One of the newest breakthroughs to premier in 2017 showed up at the Consumer Electronics Show in Las Vegas and surprised everyone. The Hair Coach, L’Oreal’s brilliant smart hair brush, uses a built-in high tech microphone, an accelerometer, gyroscope, commodity sensors, transducers and conductivity sensors to wirelessly share data with an app and inform you on the status of your hair’s health. Each of these features works together to build the profile on the health of your hair.
The built-in high tech features (which work off of a set of AAA batteries) of the L’Oreal Hair Coach brush work to identify exactly how you are brushing your hair. The microphone ‘listens’ to hair going through the boar and nylon bristles, while the accelerometer, gyroscope, commodity sensors, transducers and conductivity sensors measure the speed, distance the brush must travel, whether your hair is wet or dry, the amount of pressure and sudden stops (tangles) as you go through your hair. All of this data is factored in together to analyze your hair brushing patterns and educate you on how your hair is faring through the process.
Unfortunately as with all new techs, there are going to be a few quirks that will be less than enjoyable, like the L’Oreal ads and suggested products that can positively improve the health of your hair and they will be showing up on your mobile device often.
The L’Oreal Hair Coach brush is supposed to be available around the middle of 2017, and has already been priced around $200. To be honest it is a cool concept, but the question of necessity is certainly going to be brought into question as well as hair types. Certain hair types, like my own, only utilize a nylon and boar bristle brush to achieve certain styles, so this brush is not for everyday use for every individual.
Additionally, how smart is it to make your hairbrush a smart device? Do you really want another app to tell you that something you are doing is wrong? If you would like to be certain you are doing everything optimally well, then sure it may not hurt.

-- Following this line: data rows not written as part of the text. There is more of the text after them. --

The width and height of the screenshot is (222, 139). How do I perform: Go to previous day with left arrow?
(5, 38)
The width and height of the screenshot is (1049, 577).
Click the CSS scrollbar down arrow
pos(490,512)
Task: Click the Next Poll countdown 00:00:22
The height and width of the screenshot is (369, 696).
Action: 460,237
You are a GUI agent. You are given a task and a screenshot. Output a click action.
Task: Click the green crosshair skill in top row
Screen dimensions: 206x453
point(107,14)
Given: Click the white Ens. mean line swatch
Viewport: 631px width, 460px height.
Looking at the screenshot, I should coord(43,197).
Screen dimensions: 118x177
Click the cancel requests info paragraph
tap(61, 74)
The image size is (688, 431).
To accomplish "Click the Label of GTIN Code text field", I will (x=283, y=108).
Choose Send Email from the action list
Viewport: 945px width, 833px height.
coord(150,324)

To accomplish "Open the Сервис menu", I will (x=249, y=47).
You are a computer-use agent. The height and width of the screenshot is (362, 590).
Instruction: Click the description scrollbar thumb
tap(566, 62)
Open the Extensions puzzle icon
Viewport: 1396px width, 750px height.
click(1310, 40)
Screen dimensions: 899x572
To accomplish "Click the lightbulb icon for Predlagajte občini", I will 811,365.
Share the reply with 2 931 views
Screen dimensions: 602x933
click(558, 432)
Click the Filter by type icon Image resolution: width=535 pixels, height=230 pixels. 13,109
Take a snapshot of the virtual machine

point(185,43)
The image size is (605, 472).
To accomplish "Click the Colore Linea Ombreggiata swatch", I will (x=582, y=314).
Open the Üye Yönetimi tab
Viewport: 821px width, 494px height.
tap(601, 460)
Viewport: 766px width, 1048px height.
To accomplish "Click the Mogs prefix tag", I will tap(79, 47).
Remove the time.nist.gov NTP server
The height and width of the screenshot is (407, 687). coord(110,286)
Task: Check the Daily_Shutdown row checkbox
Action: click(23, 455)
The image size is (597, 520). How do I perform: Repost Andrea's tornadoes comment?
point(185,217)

But can you care for a $200 hair brush? Is this a purchase that you will regret as it tells you the umpteenth Kerastase product to add to your healthy hair routine? Does any of this matter?
It may be worth it if you are at your wits end with your hair and want to take advice from something that cannot give you an odd look as you brush your hair or a judgmental tone (though from the images, the app is not always nice!). Whatever the reasons, this is an option that will be available to you very soon, if you’re interested.